Полемизируя с предшествующими критиками, Альбов утверждал: «Хотя фабула рассказа обрывается на выдвинутой автором дилемме, однако смысл ее очевиден: или постепенное разрушение, медленное умирание в оболочке лжи, обмана, условной морали; или нужно разорвать эту оболочку, как что-то „ненужное, легкое и обманчивое“ и освободить „сдавленное ею зерно жизни“» («Мир божий», 1903, № 1, стр. 114).

Рассказ вызвал подражание — «Любовь Константиновна» Лазаревского. В этом рассказе отдельные места напоминают чеховские мотивы (объяснение на скамейке у моря, заключительные строки). 17 января 1901 г., посылая Чехову рассказ, Лазаревский жаловался: «О нем мне говорили, что я позаимствовал его у Вас из „Д<амы> с с<обачкой>“. Эта мысль меня мучит <...> Люди, там описываемые, те, которых я наблюдал сам <...> Напишите мне, пожалуйста, что „Люб<овь> Конст<антиновна>“ это не у Вас взята». ГБЛ (см.: Борис Лазаревский. Любовь Константиновна (Рассказ) <ч. I>. — «Крымский вестник». Севастополь, 1901, № 14, 16 января). Позже Лазаревский нарисовал для Чехова на папке виньетку. «Море, которое внизу папки, должно быть таким, каким любовались Дм. Дм. Гуров и Анна Сергеевна из Ореанды. Должно, но не знаю, есть ли оно такое», — писал он 4 апреля 1900 г. (ГБЛ). (Папка не найдена.)

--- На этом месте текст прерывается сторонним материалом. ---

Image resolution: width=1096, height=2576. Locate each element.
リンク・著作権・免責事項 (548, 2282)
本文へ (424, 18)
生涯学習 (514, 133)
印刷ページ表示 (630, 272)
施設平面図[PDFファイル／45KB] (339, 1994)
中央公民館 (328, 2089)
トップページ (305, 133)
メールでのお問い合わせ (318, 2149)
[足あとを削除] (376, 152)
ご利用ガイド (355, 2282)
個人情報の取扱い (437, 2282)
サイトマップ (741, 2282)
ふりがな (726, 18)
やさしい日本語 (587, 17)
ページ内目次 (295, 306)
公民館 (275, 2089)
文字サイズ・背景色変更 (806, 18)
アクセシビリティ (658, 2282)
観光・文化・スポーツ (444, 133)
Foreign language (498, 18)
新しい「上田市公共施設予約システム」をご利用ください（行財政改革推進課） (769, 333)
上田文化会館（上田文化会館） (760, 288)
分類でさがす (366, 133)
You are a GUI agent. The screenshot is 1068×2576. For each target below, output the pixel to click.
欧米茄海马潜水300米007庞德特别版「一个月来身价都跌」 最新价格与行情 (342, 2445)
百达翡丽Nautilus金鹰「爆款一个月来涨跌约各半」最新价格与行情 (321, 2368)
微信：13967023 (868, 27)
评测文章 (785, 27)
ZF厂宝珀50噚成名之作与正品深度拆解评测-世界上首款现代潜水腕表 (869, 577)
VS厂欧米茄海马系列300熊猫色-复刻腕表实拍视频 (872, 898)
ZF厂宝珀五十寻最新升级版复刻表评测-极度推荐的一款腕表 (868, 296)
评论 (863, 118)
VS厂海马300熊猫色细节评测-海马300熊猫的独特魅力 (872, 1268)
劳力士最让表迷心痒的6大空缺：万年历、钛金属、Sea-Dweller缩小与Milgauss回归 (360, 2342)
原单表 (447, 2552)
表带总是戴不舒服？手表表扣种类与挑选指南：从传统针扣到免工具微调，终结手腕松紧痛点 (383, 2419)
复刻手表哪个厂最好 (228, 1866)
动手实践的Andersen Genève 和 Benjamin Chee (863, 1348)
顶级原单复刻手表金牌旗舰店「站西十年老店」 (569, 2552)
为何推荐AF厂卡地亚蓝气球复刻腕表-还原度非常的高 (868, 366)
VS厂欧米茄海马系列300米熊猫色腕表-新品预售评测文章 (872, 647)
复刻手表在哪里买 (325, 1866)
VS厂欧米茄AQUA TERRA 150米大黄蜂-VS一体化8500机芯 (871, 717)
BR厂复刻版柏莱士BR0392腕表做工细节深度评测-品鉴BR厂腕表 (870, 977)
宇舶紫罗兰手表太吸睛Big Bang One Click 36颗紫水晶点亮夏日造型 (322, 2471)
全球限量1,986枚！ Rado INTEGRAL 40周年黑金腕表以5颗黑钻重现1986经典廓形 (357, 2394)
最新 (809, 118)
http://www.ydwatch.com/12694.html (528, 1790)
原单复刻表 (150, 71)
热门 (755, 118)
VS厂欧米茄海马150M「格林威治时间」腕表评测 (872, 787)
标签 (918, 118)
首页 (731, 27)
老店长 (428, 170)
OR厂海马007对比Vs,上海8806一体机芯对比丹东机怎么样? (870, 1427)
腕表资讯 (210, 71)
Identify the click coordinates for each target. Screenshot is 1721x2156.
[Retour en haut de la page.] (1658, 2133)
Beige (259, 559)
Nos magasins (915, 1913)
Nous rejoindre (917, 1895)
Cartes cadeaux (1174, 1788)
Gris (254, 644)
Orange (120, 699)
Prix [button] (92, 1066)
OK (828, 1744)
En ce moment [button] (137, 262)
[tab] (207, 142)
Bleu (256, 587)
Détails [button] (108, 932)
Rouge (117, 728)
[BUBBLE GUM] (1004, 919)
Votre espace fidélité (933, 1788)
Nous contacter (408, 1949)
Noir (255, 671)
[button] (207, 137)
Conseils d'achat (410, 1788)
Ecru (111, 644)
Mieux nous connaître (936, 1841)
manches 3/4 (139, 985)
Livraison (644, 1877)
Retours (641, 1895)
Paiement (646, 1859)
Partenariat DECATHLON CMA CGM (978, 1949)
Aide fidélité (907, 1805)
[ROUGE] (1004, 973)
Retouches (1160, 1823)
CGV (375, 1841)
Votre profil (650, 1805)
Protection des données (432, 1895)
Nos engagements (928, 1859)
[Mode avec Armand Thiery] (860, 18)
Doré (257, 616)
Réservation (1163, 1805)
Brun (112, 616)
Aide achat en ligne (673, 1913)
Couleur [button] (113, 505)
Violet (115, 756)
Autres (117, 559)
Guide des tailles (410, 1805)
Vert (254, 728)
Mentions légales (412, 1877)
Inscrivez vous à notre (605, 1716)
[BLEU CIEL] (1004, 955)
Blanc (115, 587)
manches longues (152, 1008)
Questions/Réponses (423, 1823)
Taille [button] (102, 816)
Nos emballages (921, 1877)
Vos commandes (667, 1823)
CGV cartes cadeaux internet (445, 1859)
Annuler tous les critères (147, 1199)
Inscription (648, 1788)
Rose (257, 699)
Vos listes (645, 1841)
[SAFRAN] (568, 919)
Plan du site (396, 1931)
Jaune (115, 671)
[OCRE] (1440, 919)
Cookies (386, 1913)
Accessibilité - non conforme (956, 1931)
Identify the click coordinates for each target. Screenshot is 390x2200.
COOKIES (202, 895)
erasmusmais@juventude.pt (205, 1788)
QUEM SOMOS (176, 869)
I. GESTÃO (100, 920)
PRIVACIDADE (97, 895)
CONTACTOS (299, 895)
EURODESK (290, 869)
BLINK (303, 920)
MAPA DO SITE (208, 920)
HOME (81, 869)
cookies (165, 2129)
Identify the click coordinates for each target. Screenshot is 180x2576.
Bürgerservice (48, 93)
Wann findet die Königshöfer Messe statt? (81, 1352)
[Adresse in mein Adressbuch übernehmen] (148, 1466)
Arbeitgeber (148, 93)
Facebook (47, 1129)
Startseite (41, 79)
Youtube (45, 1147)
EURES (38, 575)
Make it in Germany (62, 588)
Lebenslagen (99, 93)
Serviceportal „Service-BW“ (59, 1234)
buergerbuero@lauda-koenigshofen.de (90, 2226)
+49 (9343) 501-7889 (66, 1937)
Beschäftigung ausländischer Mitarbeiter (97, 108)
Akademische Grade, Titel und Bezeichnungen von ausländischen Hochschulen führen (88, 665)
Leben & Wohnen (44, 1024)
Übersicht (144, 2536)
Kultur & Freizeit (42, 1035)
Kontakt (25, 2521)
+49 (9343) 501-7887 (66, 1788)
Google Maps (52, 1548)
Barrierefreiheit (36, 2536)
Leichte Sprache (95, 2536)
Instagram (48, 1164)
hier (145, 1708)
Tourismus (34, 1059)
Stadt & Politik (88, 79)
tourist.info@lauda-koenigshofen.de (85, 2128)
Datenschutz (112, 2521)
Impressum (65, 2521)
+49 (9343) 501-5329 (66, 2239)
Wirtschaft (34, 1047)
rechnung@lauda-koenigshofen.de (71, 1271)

При жизни Чехова рассказ переводился на болгарский, венгерский, немецкий, сербскохорватский и чешский языки.

Стр. 130. ...готовился когда-то петь в частной опере... — Русская частная опера (театр Солодовникова) в 1899 г. находилась в Москве на Б. Дмитровке (ул. Пушкинская).

Она никак не могла объяснить, где служит ее муж, — в губернском правлении или в губернской земской управе... — Губернское

431

правление в России было высшим административным учреждением губернии, а губернская земская управа — исполнительным органом губернского земского собрания.



[1] До 99-й стр. включительно — рассказ «По делам службы».

[2] Номера страниц сверху.

[3] Фрагмент примечания к «Даме с собачкой».